En ramenant ses héros à Paris, pour conclure tout à la fois ce roman et le diptyque qu'il constitue avec Léviatemps, Maxime Chattam rajoute à ce qui pourrait n'être qu'un rétro polar une bonne dose de magie noire et de sciences occultes. Cette addition de dernière minute donne finalement une légère couleur fantastique à ce livre, avec, notamment, le retour d'outre-tombe du diabolique Hubris. D'autant que Maxime Chattam n'élucide que très partiellement le mystère des momies qui inaugure cet ouvrage et ne livre pas tous les secrets de la folie meurtrière d'Hubris, même si son identité est enfin dévoilée avant la fin du récit.

Par ailleurs, Maxime Chattam semble poursuivre son jeu de références shakespeariennes. Ainsi, après le Caliban, emprunté à la Tempête d'In tenebris (2003), il baptise le château de Maximilien Hencks du nom d'Elseneur et lui donne un certain Yorick comme gardien, renvoyant forcément à Hamlet. Continuant dans la série des clins d'œil, il permet à son héros de surnommer son mystérieux adversaire Moriarty, Némésis bien connue de Sherlock Holmes de sir Arthur Conan Doyle. Quant au docteur Faulsôme du village de Saint-Cyr, il fait irrésistiblement songer au légiste de l'Âme du Mal qui s'appelle Folstom.

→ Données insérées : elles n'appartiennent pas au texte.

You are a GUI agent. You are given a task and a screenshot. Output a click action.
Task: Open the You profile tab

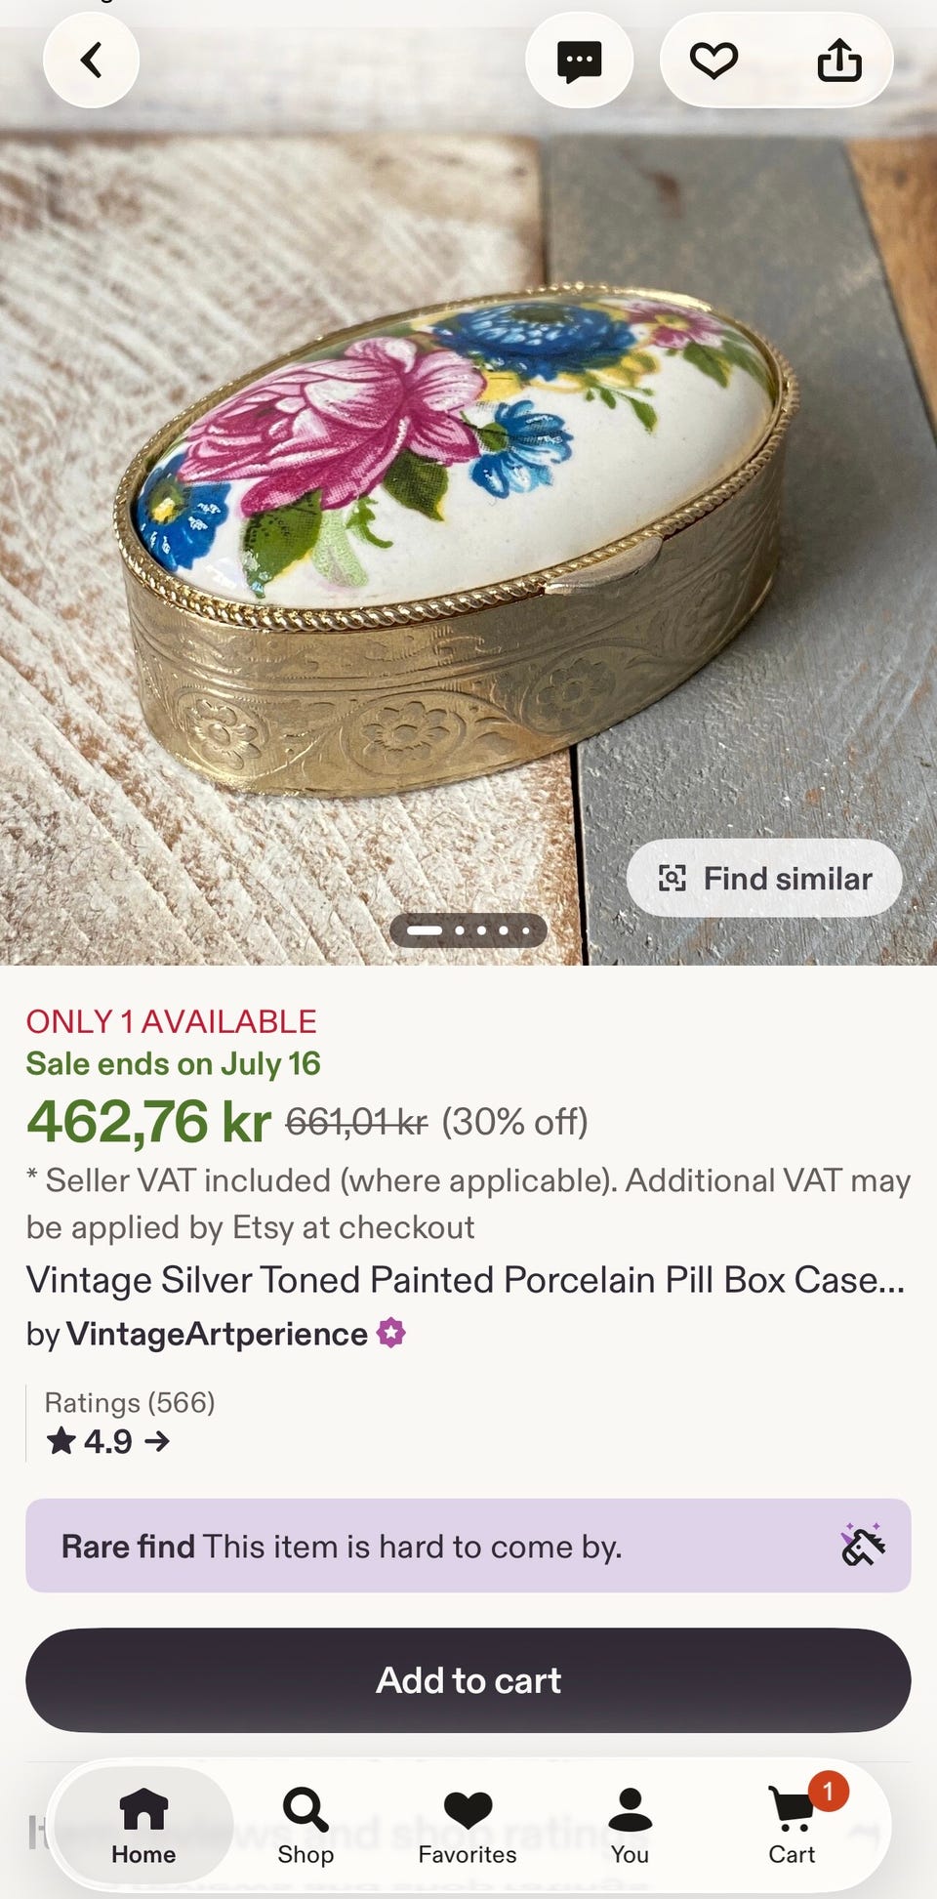coord(630,1826)
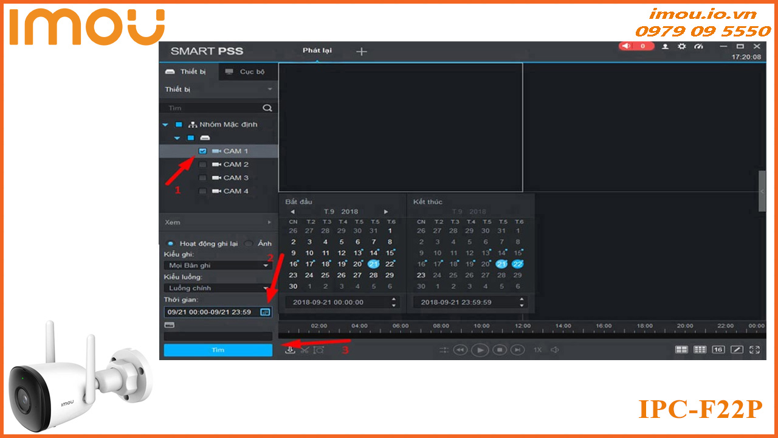Screen dimensions: 778x438
Task: Switch to the Cục bộ tab
Action: point(245,72)
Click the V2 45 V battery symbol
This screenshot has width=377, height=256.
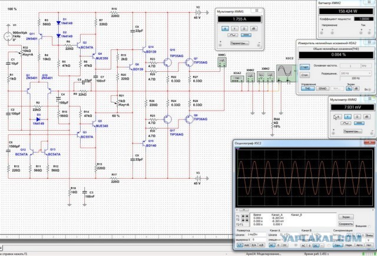(197, 13)
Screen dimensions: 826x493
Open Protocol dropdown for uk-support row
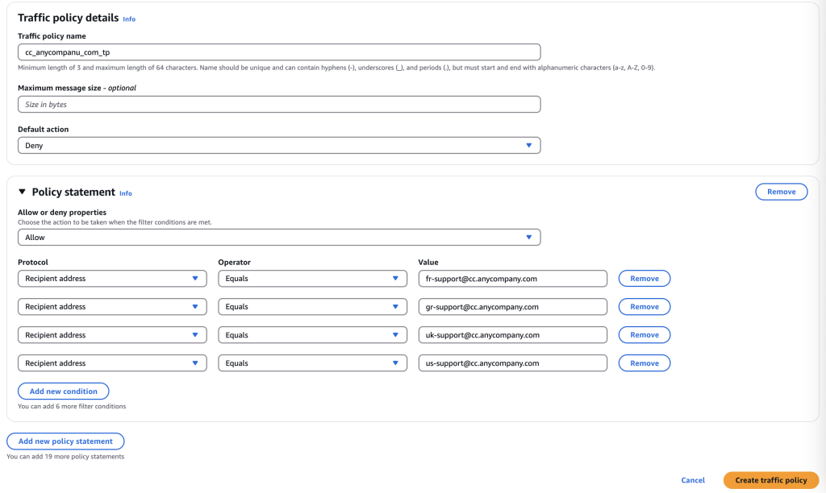pos(111,335)
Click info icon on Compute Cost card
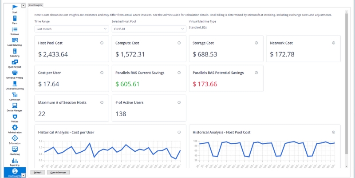The width and height of the screenshot is (355, 178). 179,43

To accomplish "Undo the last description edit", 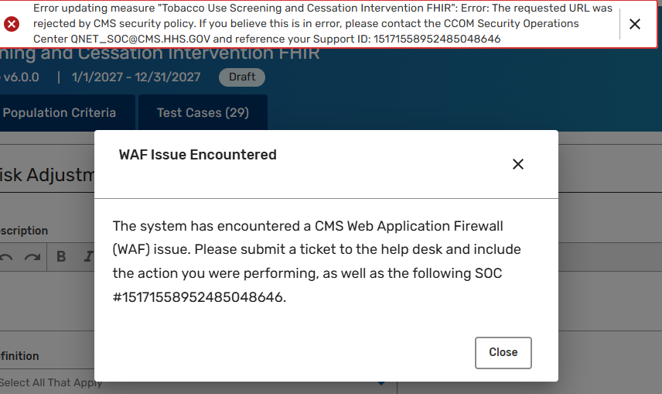I will click(6, 257).
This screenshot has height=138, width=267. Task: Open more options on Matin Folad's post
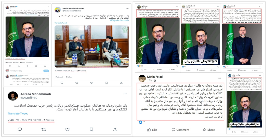pos(219,78)
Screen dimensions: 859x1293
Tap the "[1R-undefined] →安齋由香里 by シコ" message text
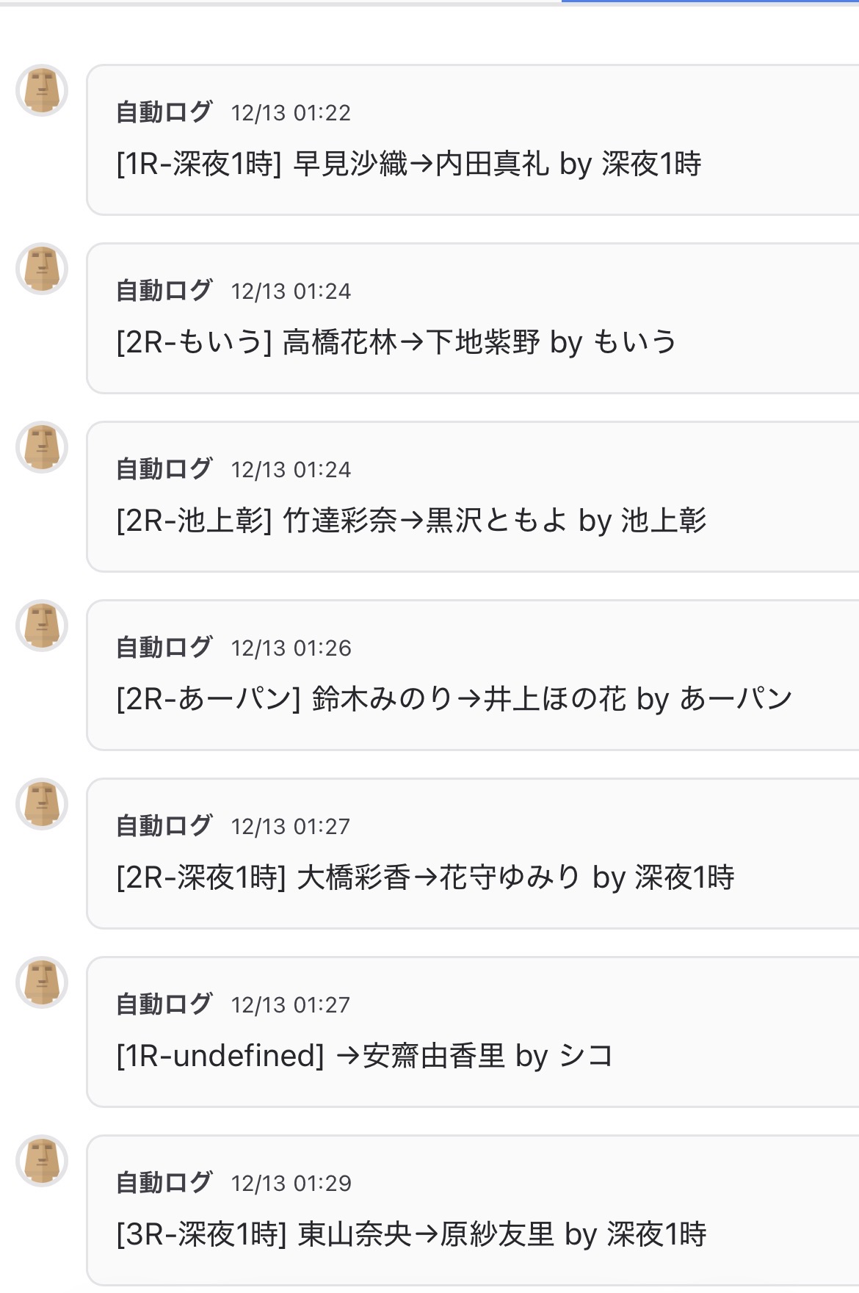pos(364,1056)
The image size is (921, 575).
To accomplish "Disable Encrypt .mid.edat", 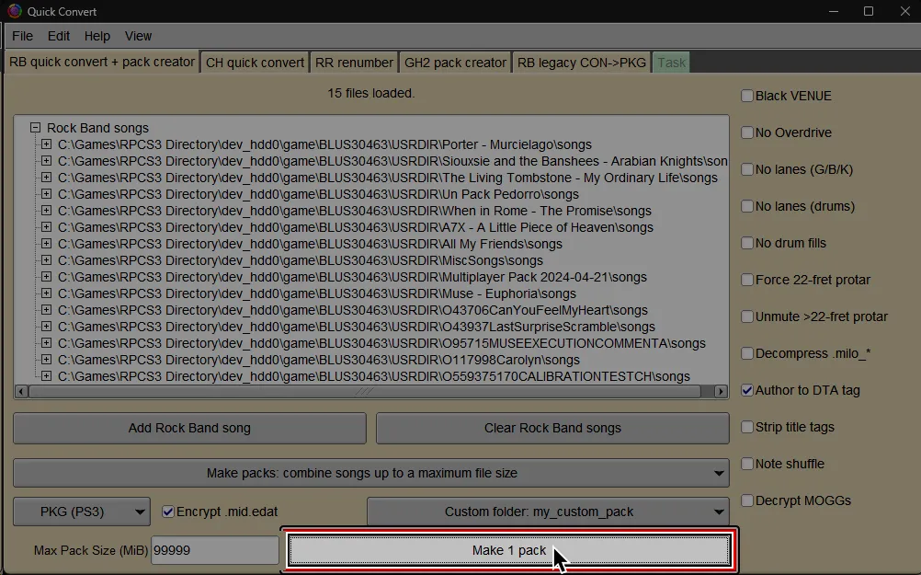I will 170,512.
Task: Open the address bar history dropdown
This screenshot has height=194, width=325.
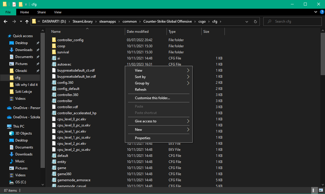Action: 247,21
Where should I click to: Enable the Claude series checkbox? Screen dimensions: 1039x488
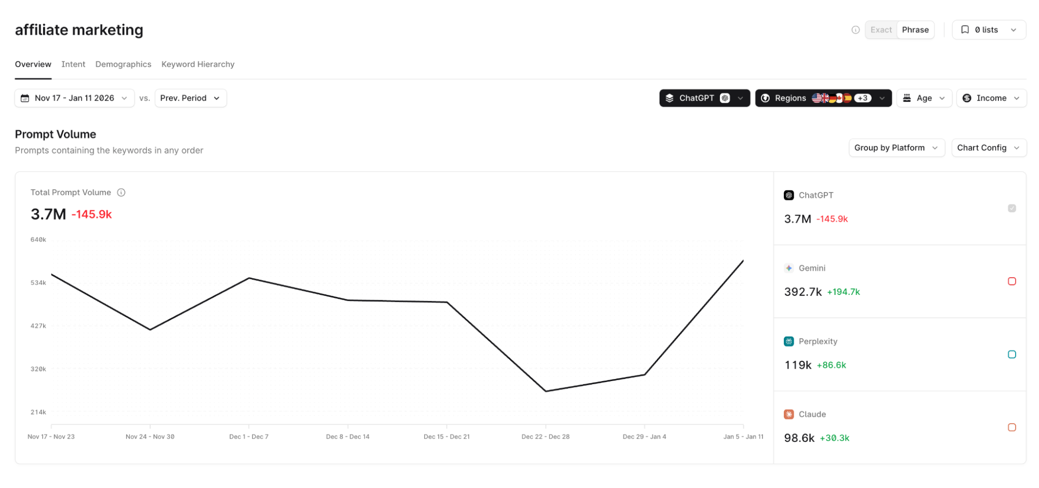point(1011,428)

L'épitaphe d'une demi-douzaine de pages qui vient conclure le livre semble indiquer que la carrière romanesque de Guy de Timée est définitivement terminée.

Même si l'action emporte immédiatement le lecteur de ce Requiem des abysses, la rupture de rythme avec le retour sur Paris et la résurgence de l'intrigue de Léviatemps font perdre une bonne part de son intensité à ce roman qui reste divertissant s'il n'est pas inoubliable.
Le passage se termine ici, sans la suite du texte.